> [EXCERPTED TEXT]
####
United States District Court, M.D. Louisiana

May 15, 2015

EDWARD SMITH
v.
WOMANS HOSPITAL, ET AL

RULING AND ORDER

BRIAN A. JACKSON, Chief District Judge.

Before the Court are a Motion to Set Aside Default (Doc. 13) and a Motion to Dismiss for Insufficient Service of Process (Doc. 17), filed by Defendant G4S Secure Solutions ("G4S"). These motions seek to set aside a Clerk's entry of default against G4S, and to dismiss Plaintiff Edward Smith's action under Federal Rule of Civil Procedure ("Rule") 12(b)(5) for insufficient service of process.[1] Smith has opposed both of G4S's motions. (Docs. 14, 19). Oral argument on the motions is not necessary. Jurisdiction is proper pursuant to 28 U.S.C. § 1331. For the reasons stated below, G4S's Motion to Set Aside Default (Doc. 13) is GRANTED, and its Motion to Dismiss for Insufficient Service of Process (Doc. 17) is DENIED.
####
> [WHAT YOU WILL DO]
**a)** In the court ruling, which defendant filed the Motion to Set Aside Default and the Motion to Dismiss for Insufficient Service of Process?
**b)** Proceed with the court ruling, picking up after its final sentence.

> [DATA]
####
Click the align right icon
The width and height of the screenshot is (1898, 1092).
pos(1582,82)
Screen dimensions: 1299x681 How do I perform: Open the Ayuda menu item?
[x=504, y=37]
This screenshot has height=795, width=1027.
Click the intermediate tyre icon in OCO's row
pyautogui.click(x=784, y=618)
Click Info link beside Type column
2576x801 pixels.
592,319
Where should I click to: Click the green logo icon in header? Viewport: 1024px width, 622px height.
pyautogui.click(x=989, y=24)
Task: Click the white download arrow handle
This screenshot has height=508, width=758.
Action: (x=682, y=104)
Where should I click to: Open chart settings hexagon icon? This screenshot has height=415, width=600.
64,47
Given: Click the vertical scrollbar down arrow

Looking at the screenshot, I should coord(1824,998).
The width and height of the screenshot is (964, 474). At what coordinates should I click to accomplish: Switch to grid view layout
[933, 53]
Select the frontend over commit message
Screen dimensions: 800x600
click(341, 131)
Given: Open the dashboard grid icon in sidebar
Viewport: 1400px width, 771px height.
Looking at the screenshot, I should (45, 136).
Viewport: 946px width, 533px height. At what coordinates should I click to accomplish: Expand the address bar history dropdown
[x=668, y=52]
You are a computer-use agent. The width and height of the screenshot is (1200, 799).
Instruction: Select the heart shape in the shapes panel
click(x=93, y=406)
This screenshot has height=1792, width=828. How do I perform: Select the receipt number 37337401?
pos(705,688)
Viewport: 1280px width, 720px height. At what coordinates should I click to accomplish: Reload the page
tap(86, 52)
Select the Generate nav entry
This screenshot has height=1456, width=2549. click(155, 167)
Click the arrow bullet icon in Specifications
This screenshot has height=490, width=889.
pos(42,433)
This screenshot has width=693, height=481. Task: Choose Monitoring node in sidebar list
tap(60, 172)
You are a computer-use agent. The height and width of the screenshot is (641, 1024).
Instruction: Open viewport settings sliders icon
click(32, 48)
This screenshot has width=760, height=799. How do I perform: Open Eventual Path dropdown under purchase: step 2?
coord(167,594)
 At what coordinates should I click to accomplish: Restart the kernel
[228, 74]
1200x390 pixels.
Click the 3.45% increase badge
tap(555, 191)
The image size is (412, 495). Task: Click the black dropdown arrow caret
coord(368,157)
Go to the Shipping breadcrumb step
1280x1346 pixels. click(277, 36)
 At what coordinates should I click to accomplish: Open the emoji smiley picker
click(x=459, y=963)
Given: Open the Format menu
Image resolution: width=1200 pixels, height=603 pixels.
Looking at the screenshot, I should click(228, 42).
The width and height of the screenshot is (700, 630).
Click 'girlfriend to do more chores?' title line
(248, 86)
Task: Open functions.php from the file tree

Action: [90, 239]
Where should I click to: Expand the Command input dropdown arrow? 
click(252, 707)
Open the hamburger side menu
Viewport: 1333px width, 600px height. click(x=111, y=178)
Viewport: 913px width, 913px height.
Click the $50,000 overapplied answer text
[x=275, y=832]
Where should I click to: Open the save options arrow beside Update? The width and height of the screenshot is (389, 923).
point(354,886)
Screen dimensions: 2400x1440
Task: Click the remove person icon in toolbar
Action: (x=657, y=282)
####
> [ANSWERS GIVEN]
**a)** G4S Secure Solutions ("G4S")

**b)**
I. BACKGROUND

A. Smith's Allegations and G4S's Response

Smith is an African-American male and former security officer with G4S, where he was tasked with providing security services at Womans Hospital from 2002 until he was terminated in December 2012.[2] (Doc. 1 at p. 4-5). Smith contends that G4S refused to rehire and promote him after terminating him, despite his qualifications, because of considerations related to his race and in retaliation for a charge he previously filed with the Equal Employment Opportunity Commission. (Id. ). Smith alleges federal causes of action under Title VII of the Civil Rights Act of 1964, including race discrimination[3] and retaliation, and violations of his right to equal protection. (Id. at p. 4-5, 6). Additionally, Smith alleges supplemental state claims including humiliation and embarrassment, loss of income, damage to reputation, and past and future intentional infliction of emotional and mental distress. (Id. at p. 6). He seeks damages in a total amount of $1, 000, 975, 000. (Id. ).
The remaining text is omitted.